Tuesday, April 21, 2015

Measuring Instruction in Higher Ed

To appraise the state of the art in measuring instruction in college and also explore possible future initiatives, the William T. Grant Foundation, the Spencer Foundation, and the Bill & Melinda Gates Foundation brought together twenty-two experts on education and the learning sciences in November 2014.
The report draws on a wealth of knowledge and experience in K-12 education as well as in higher education, and finds a solid foundation on which to build. But there is a great deal more to do. STEM fields have been more heavily studied than the social sciences and the arts and humanities; research in the science of learning proliferates but is not typically applied in a way that demonstrates how different instructional approaches can yield better student learning outcomes; various rubrics and protocols are used – routinely in some instances -- to assess instructional quality but sometimes without as much evidence of their effectiveness as one would like.
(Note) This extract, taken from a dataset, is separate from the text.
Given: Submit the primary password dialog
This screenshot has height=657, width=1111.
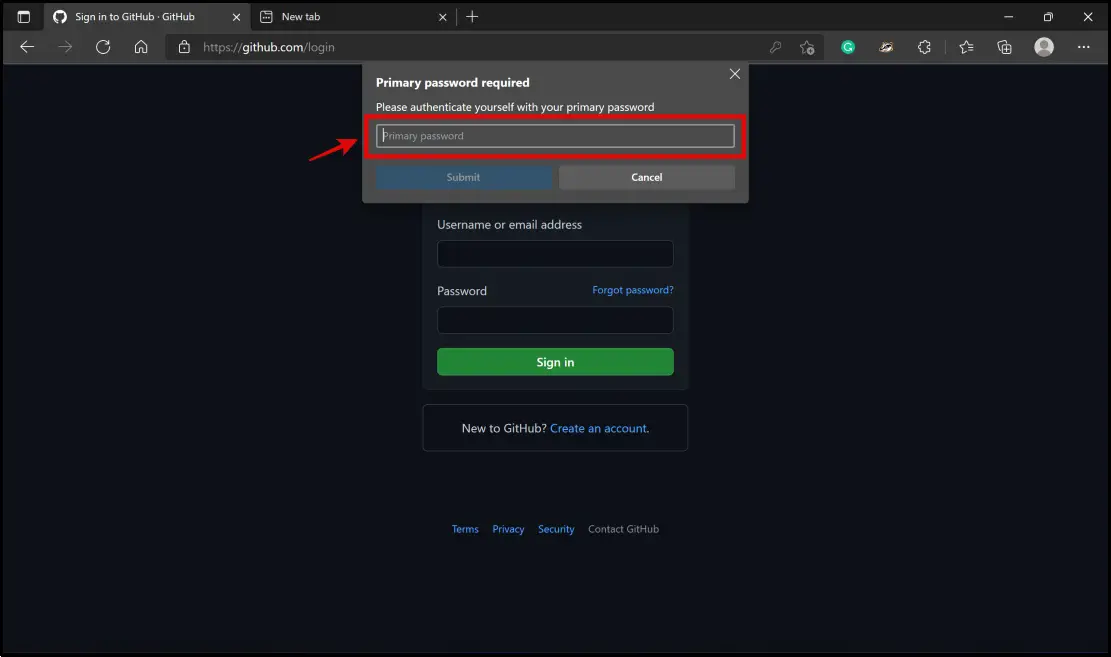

The report also articulates a number of crucial design issues that future efforts will need to address early in any work. What ends should instructional measurement serve? (Here participants spoke with one voice: measures of instructional quality should be designed to improve instructional practice and ultimately student learning outcomes and not for high-stakes assessment of institutional performance.) Should efforts be focused on a single discipline or seek to draw lessons from across disciplines, perhaps even leveraging the relative progress being made in the STEM fields to invigorate work in the arts and humanities? Are there obvious starting points, for example, a common taxonomy that distinguishes instructional types or modalities; a review of the research that underpins existing measures and approaches; a focus on instruction in general education?